The Covid-19 pandemic killed 13.3 to 16.6 million people in 2020 and 2021, the WHO estimated Thursday — up to triple the number of deaths officially attributed to the disease.
The World Health Organization’s long-awaited estimate of the total number of deaths caused by the pandemic — including lives lost to its knock-on effects — finally puts a number on the broader impact of the crisis.
“The full death toll associated directly or indirectly with the Covid-19 pandemic between January 1, 2020 and December 31, 2021 was approximately 14.9 million (range 13.3 million to 16.6 million),” the UN health agency said.

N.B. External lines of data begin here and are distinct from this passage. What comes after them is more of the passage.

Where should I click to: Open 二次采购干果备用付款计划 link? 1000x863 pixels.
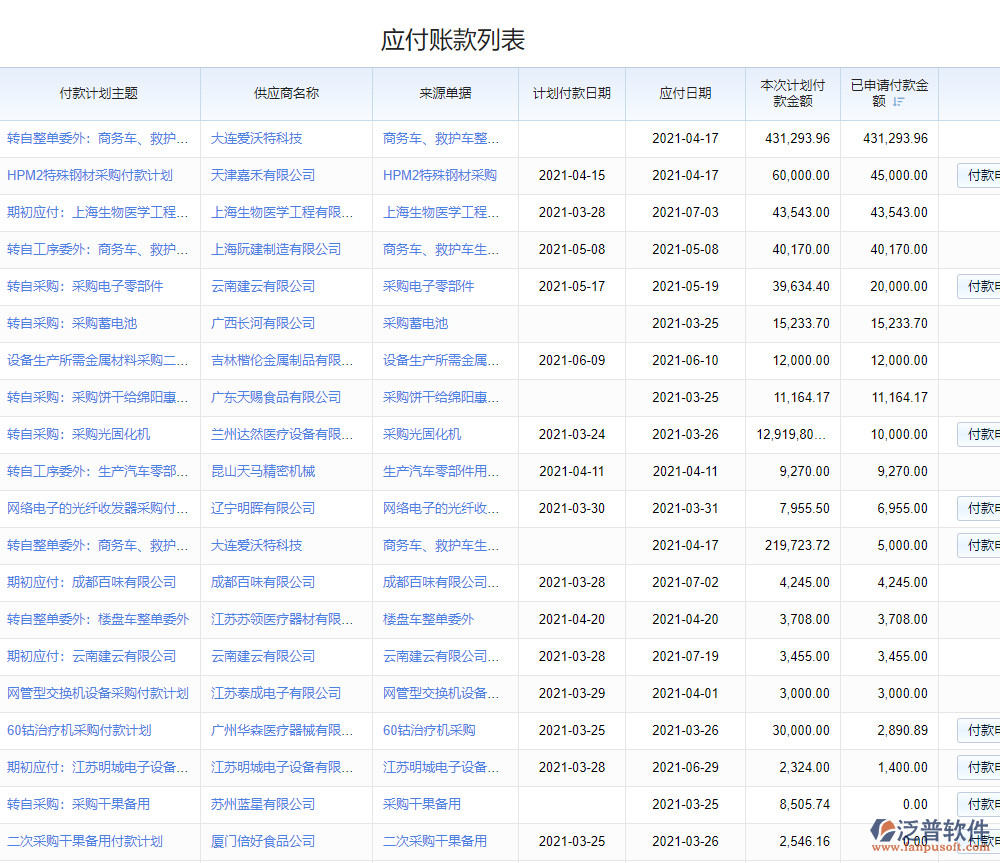tap(85, 841)
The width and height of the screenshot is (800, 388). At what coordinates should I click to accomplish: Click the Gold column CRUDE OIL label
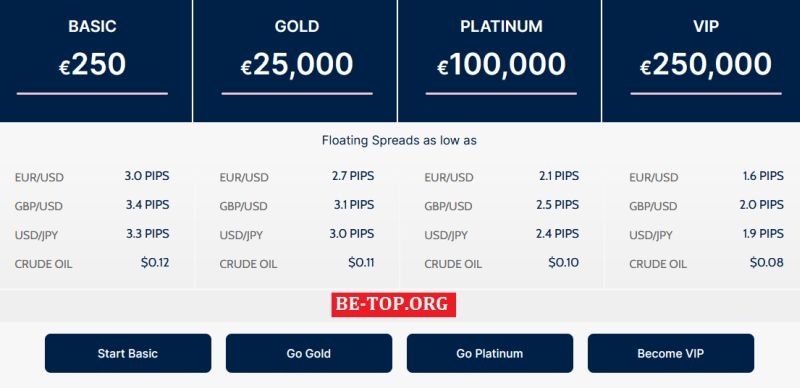coord(248,264)
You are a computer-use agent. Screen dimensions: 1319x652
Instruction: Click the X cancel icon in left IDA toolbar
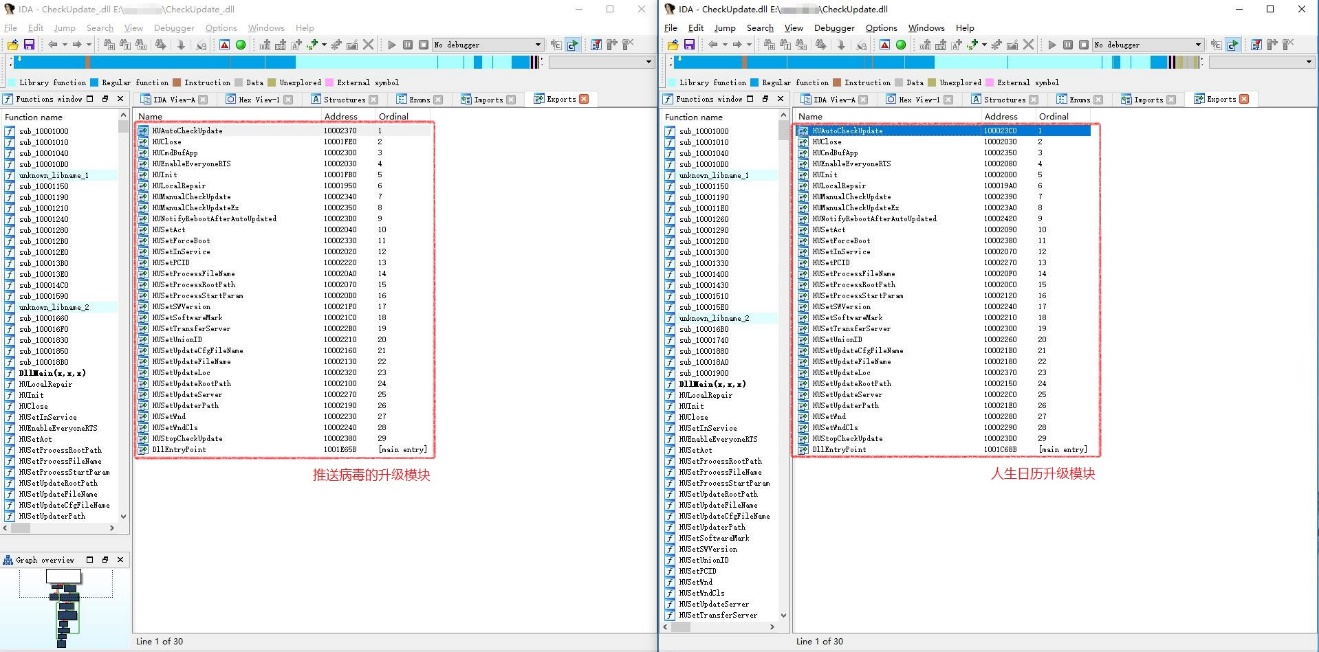coord(368,45)
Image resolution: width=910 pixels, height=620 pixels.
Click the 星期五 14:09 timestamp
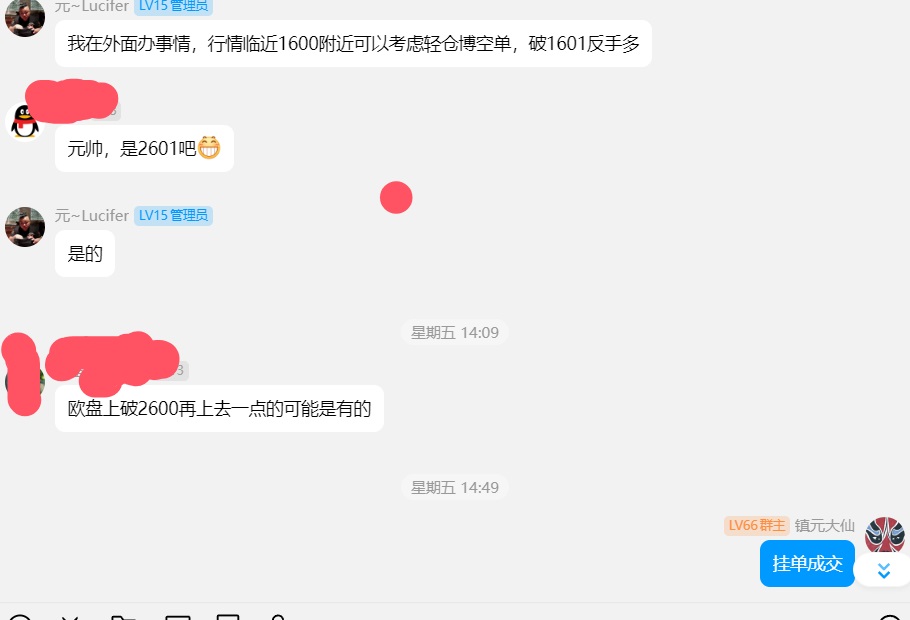click(454, 333)
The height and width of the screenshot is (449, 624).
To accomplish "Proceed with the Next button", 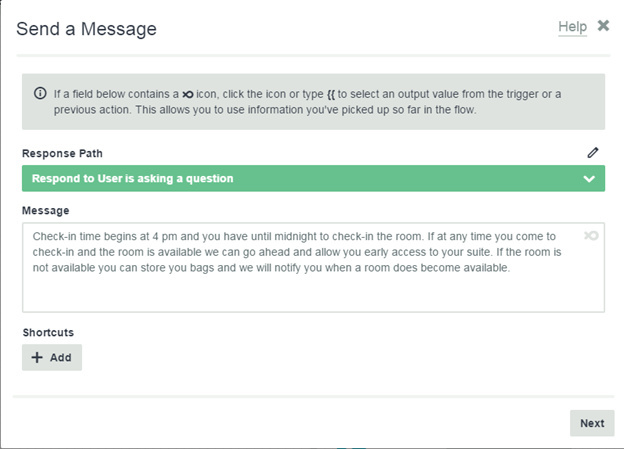I will [x=592, y=423].
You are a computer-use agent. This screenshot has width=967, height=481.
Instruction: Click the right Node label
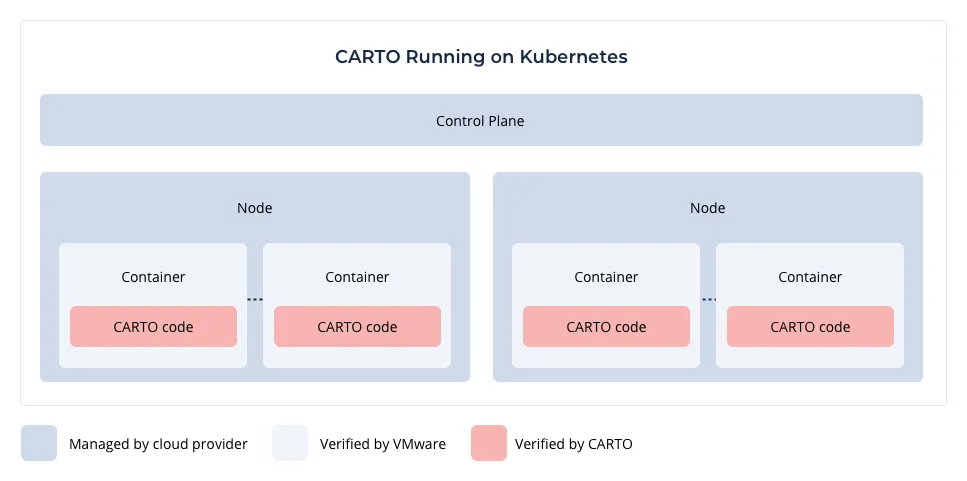(708, 208)
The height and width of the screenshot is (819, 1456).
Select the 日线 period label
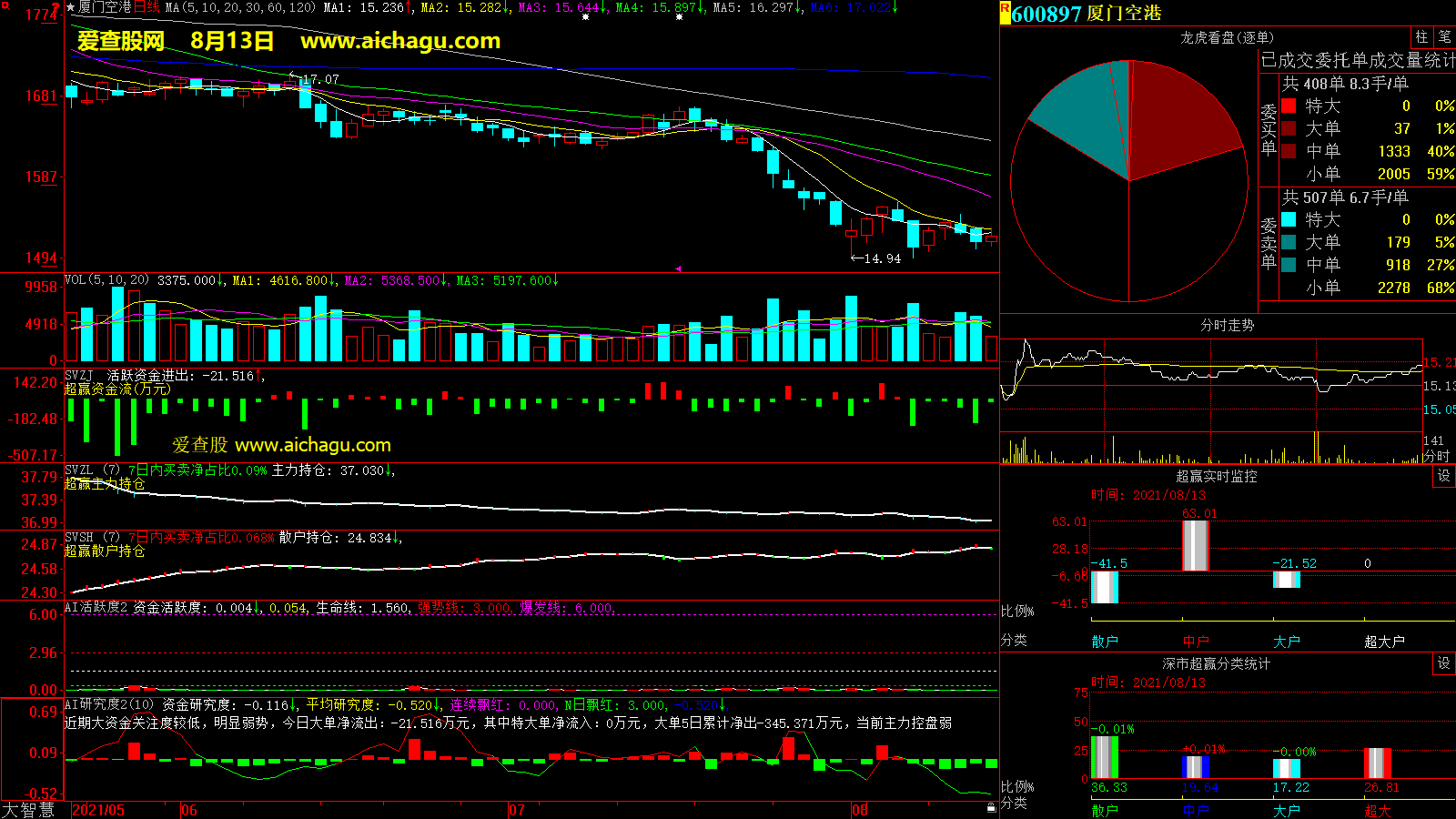click(147, 7)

India’s reported Covid-19 deaths for 2020-21 are 481,000, but the WHO’s estimated total figure is 3.3 million to 6.5 million.
– Deaths due to impact –
Excess mortality includes deaths directly due to Covid-19 disease, and indirectly due to the pandemic’s impact on health systems and society.
The WHO declared Covid an international public health emergency on January 30, 2020, after cases of the new coronavirus spread beyond China.
The Geneva-based organisation has long said the true number of deaths would be far higher than just the recorded fatalities put down to Covid infections.
That could include delays to surgical operations, or chemotherapy for cancer patients.
The WHO said that most of the excess deaths — 84 percent — were concentrated in south and southeast Asia, Europe and the Americas.
High-income countries accounted for 15 percent of the excess deaths; upper-middle-income nations 28 percent; lower-middle-income states 53 percent; and low-income countries four percent.
And 82 percent of the excess deaths were estimated to be people aged over 60.
Asma said measuring excess mortality was vital to understanding the pandemic, with the numbers informing policymakers so they can take action to reduce death rates and prevent future crises.
The WHO believes that generally, six in 10 deaths worldwide are not formally recorded.